Working data:

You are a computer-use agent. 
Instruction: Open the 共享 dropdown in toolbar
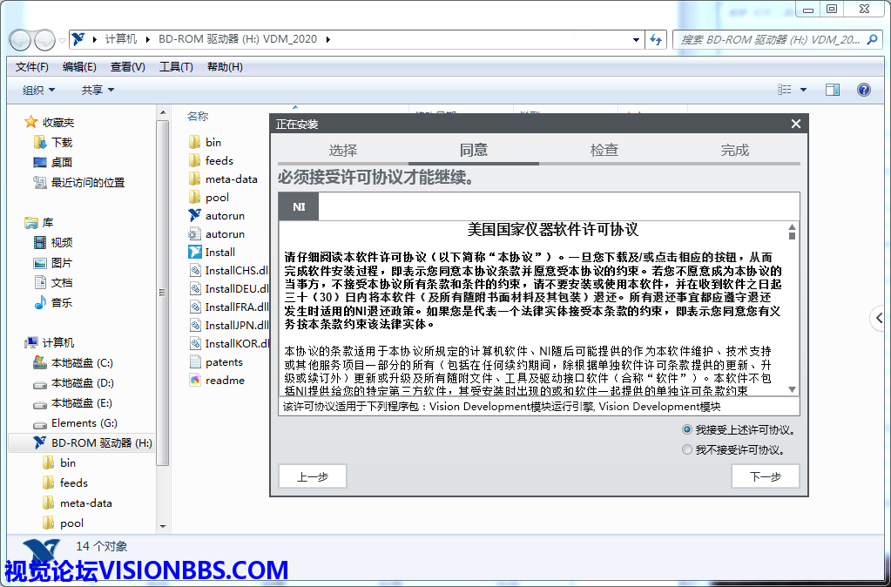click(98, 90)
* * *
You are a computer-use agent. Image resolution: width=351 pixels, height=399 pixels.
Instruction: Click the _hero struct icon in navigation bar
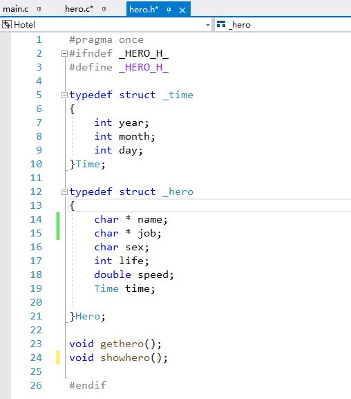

Work instruction: Once you find the line with "You are a computer-use agent. Image" above, print it and every line after it up to and including the line with "Instruction: Click the", exactly as written and nothing else.

Answer for this exercise:
You are a computer-use agent. Image resolution: width=351 pixels, height=399 pixels.
Instruction: Click the _hero struct icon in navigation bar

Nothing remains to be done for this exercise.